Arriving as part of Radio 4’s Daphne du Maurier: Double Exposure season comes this adaptation of Don’t Look Now, which still stands as one of her most famous works. Much of that fame, of course, comes from the distinctive 1973 film adaptation by Nicolas Roeg, starring Donald Sutherland and Julie Christie as a grief-stricken married couple holidaying in Venice. If you’ve seen Roeg’s film, it’s hard not to shake it from your mind as you listen to dramatist Katie Hims’ take on du Maurier’s 1971 short story. In particular, the sensual love scene, so beautifully shot by Roeg, lingers when you hear John (Jamie Parker) and Laura (Aisling Loftus) decide to go to bed before their dinner reservation. 

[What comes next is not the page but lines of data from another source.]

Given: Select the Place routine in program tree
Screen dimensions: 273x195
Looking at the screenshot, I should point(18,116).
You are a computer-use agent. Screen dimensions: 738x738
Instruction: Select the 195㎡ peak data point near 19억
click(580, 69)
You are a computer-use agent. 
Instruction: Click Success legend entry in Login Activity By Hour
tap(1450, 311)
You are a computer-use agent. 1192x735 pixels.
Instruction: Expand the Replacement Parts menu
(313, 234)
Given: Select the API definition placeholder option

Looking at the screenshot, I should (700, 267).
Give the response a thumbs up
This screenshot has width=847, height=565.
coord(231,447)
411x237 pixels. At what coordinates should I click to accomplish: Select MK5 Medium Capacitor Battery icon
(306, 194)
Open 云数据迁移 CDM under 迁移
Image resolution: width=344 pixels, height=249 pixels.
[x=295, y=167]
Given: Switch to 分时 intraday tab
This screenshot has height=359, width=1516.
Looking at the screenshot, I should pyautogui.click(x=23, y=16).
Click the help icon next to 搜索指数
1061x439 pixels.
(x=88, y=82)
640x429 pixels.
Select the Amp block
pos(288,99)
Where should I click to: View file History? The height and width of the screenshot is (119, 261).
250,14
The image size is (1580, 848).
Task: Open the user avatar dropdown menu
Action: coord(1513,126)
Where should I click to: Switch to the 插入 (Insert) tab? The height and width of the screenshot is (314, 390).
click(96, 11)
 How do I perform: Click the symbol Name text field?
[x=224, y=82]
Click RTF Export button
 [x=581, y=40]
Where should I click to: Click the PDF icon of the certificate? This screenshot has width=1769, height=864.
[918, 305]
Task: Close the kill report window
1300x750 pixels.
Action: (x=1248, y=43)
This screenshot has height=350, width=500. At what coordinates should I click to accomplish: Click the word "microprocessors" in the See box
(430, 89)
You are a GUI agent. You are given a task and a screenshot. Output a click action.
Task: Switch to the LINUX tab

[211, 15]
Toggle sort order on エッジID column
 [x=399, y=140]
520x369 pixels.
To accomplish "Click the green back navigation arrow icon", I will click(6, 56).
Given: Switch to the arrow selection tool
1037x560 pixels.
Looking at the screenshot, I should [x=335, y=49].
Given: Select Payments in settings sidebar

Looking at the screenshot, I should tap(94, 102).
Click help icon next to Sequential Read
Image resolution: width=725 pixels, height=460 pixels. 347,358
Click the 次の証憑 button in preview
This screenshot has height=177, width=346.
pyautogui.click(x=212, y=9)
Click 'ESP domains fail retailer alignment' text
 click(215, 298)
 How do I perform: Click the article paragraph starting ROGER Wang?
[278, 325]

Nevertheless, Hims and director Sally Avens do a fine job of conjuring the eerie nature of du Maurier’s story, with John and Laura haunted by the death of their daughter Christine, who drowned some time earlier at their English country home. This trip to Venice is meant to be restorative; but then they meet two women in a restaurant, one of whom is a blind psychic who claims to ‘see’ their child. While John dismisses them as fakes, he and Laura are soon left increasingly disturbed. 

Naturally, a radio production will never enjoy the visual benefits of showing Venice’s winding alleyways, or the atmosphere that both the novel and film conveyed. But thanks to smart sound effects and piano music ably played by Ian Dunnett Jnr (also appearing as the detective), this production does its best in that regard. The subtle performances from Loftus and Parker also help bring out the piece’s psychological complexities, as the still-grieving Laura and then John begin to believe the presence of their daughter in Venice. The effect is chilling.

Don’t Look Now is available on BBC Sounds, as part of the Daphne du Maurier: Double Exposure season.